Auditoria da Emdurb divide vereadores

Ronaldo Schiavone
| Tempo de leitura: 2 min

O resultado da escolha promovida pela Empresa Municipal de Desenvolvimento Urbano e Rural de Bauru (Emdurb) para a realização de auditoria administrativa, financeira e operacional na empresa não agradou parte dos vereadores da Câmara Municipal. A vencedora foi a Fundação para o Desenvolvimento da Unesp (Fundunesp), que cobrará R$ 76.759,76 pelo serviço.

O vereador José Carlos Batata (PT) acredita que o levantamento deveria ser realizado por entidades instaladas no município, o que poderia baratear o processo. “A auditoria é necessária, mas temos pessoas muito competentes por aqui, como os membros do Sindicato dos Contabilistas”, avalia.

O mesmo discurso é adotado pelo parlamentar Paulo Madureira (PP). “Fico preocupado pelo valor, porque R$ 76 mil para uma cidade que atravessa tantas dificuldades como Bauru é muita coisa. Os problemas da Emdurb são fáceis de detectar e, além do Sindicato dos Contabilistas, há gente dentro da própria prefeitura que poderia fazer esse trabalho”, opina.

A direção da empresa municipal argumenta que a contratação de uma auditoria sem nenhum vínculo com o município afasta possíveis pressões que eventualmente apareçam durante o trabalho. A Fundunesp tem sede em São Paulo e enviará para Bauru quatro especialistas em gestão pública.

Para o vereador Primo Mangialardo (PSB), o preço cobrado pela fundação não está fora da realidade de mercado. “Pelo tamanho do problema apresentado pela direção da Emdurb, R$ 76 mil até que é barato. Não é qualquer empresa que está apta a fazer esse trabalho”, comenta.

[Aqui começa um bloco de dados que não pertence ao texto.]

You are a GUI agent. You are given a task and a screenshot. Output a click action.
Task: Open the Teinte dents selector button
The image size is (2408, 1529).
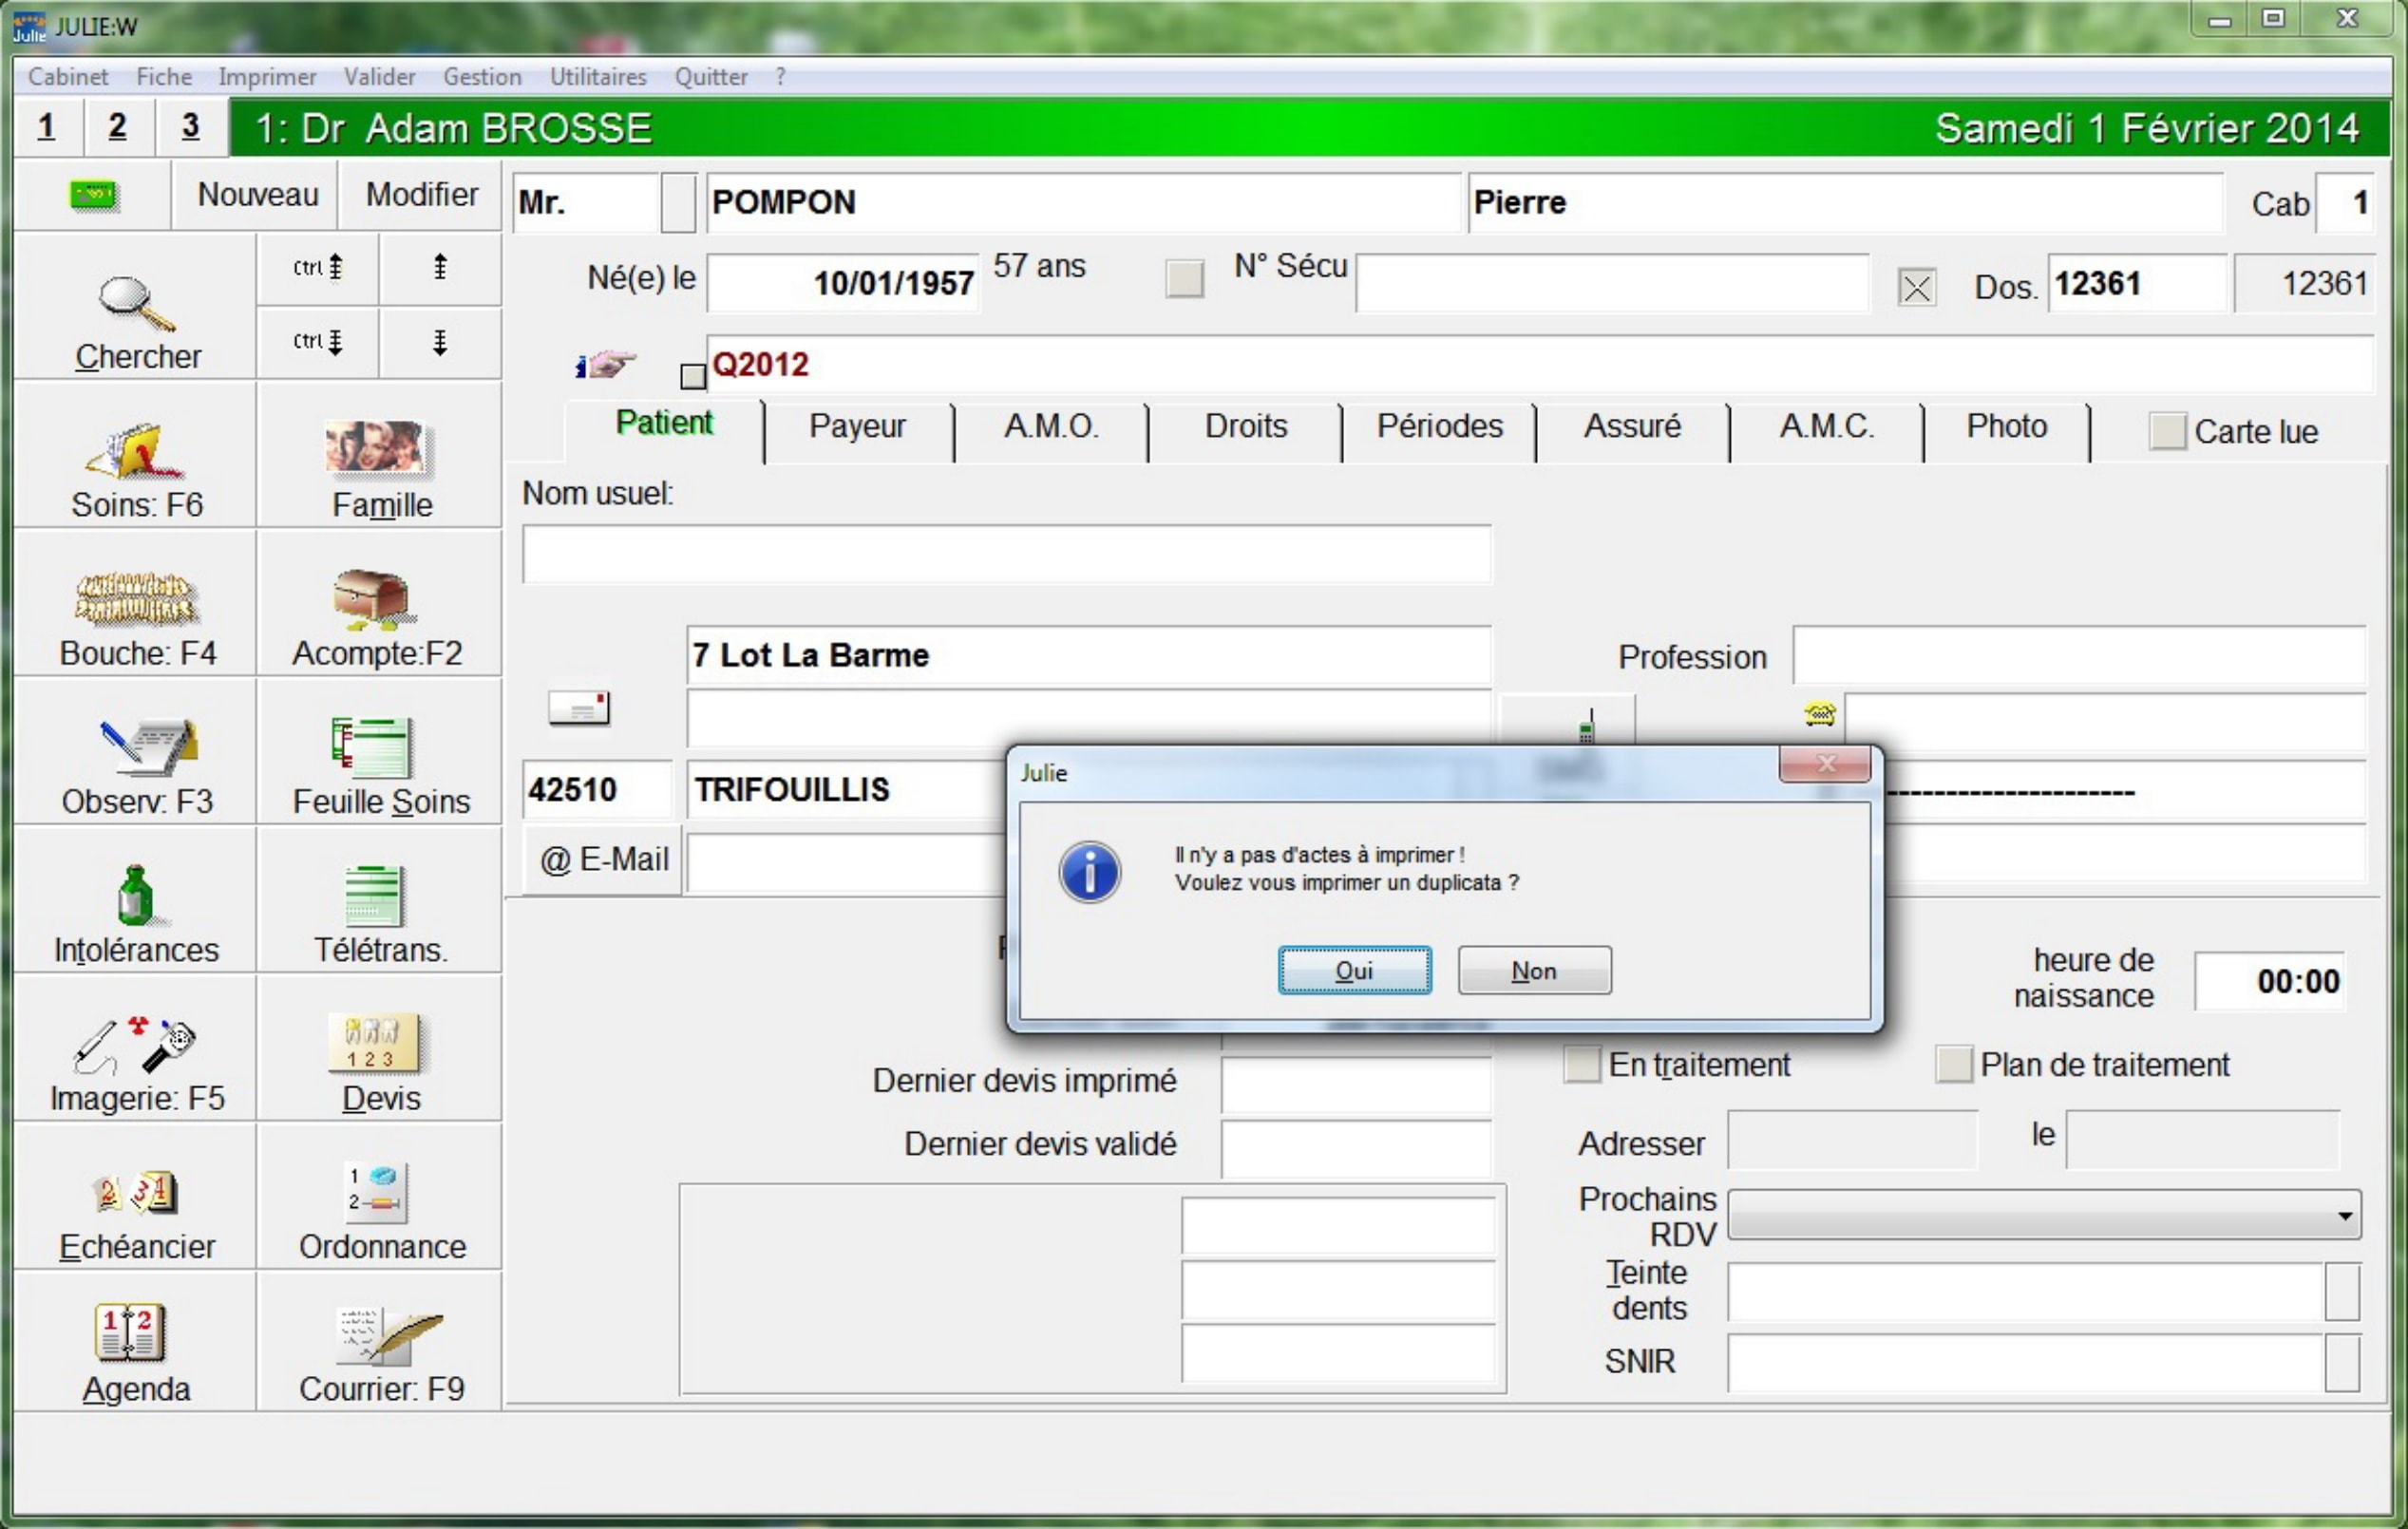tap(2342, 1291)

A mesma avaliação é feita pelo parlamentar João Parreira (PSDB). “Dificilmente a Emdurb conseguiria contratar uma auditoria por um preço menor, porque é um serviço muito detalhado”, anuncia.

O vereador Faria Neto (PDT), líder do governo Tuga Angerami na Câmara, destaca que a empresa municipal está realizando o processo com transparência. “Foi aberta uma licitação e o menor preço apresentado foi este”, diz.

Disputa

Além da Fundunesp, a Fundação Itedes, ligada à Universidade Estadual de Londrina (UEL) e a auditoria privada Expandi, de Araraquara, participaram da licitação, que foi realizada na modalidade carta-convite.

O edital estabelece prazo de 90 dias para a conclusão dos trabalhos, prorrogável por igual período. A equipe da Fundunesp será formada por Gilberto Pereira Barreto, Sheila Alessandra Jacintho, Luciano Pezza Cintrão e Luís Henrique Stucchi.

A direção da Emdurb espera que a auditoria possa aprofundar o diagnóstico dos problemas apurados até o momento, servindo de base para o processo de saneamento da empresa municipal, que tem dívida estimada em cerca de R$ 20 milhões.